*** Opening DATA TO EXAMINE ***

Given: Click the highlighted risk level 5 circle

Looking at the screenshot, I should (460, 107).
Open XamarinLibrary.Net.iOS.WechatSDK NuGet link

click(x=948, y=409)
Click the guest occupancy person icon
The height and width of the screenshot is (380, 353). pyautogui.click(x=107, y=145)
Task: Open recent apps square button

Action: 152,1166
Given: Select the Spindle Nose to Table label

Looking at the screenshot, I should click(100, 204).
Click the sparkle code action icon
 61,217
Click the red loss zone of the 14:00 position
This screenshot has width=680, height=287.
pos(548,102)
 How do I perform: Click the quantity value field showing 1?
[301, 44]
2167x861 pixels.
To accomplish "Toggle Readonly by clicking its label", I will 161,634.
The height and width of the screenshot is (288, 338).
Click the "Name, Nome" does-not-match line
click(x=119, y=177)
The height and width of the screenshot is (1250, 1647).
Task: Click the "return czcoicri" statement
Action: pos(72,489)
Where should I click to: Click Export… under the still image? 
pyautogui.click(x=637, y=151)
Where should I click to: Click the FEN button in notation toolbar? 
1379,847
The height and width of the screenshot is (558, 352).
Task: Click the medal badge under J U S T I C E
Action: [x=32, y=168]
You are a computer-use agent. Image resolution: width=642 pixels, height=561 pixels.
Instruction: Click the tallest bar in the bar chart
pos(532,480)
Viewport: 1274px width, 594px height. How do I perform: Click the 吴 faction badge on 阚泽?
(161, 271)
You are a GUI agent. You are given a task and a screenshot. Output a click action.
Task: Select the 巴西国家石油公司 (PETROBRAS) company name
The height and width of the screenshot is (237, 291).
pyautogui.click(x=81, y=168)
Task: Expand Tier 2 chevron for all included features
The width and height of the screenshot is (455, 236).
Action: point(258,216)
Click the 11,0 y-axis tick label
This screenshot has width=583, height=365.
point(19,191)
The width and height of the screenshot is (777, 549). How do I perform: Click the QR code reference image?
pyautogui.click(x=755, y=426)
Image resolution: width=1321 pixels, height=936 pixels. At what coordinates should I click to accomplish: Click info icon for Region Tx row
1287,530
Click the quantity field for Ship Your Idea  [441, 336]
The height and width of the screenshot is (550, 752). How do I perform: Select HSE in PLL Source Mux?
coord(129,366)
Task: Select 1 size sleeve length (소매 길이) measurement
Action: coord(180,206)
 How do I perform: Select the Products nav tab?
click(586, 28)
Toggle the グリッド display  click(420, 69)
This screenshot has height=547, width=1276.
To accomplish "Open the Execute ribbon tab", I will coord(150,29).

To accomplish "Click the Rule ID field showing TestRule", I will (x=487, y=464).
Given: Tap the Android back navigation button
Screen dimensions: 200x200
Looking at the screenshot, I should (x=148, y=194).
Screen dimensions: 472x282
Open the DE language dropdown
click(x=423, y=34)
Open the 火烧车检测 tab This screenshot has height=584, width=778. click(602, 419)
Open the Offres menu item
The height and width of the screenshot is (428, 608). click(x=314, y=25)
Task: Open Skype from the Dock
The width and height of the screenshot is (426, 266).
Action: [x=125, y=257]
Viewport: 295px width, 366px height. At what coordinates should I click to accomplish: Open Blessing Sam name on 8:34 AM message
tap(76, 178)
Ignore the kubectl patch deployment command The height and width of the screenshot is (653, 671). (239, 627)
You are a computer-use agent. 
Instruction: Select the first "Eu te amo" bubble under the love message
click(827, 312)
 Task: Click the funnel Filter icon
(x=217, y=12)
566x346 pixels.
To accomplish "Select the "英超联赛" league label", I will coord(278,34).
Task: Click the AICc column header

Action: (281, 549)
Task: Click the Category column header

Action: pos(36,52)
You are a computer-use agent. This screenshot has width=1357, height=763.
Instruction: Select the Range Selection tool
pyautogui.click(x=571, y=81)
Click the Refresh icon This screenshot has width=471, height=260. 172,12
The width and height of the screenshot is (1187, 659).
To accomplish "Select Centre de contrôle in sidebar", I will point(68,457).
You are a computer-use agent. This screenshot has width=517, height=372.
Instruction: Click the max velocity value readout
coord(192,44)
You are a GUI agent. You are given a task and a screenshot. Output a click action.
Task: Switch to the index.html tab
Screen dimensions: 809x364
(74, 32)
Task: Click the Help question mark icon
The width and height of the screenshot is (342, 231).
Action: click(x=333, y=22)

*** Closing DATA TO EXAMINE ***

:: WHAT YOU WILL DO ::
Take from the material above the lines running from the one with "Open the DE language dropdown" through the one with "Task: Open Skype from the Dock", and repeat them exactly, with nothing else.

:: RESULT ::
Open the DE language dropdown
click(x=423, y=34)
Open the 火烧车检测 tab This screenshot has height=584, width=778. click(602, 419)
Open the Offres menu item
The height and width of the screenshot is (428, 608). click(x=314, y=25)
Task: Open Skype from the Dock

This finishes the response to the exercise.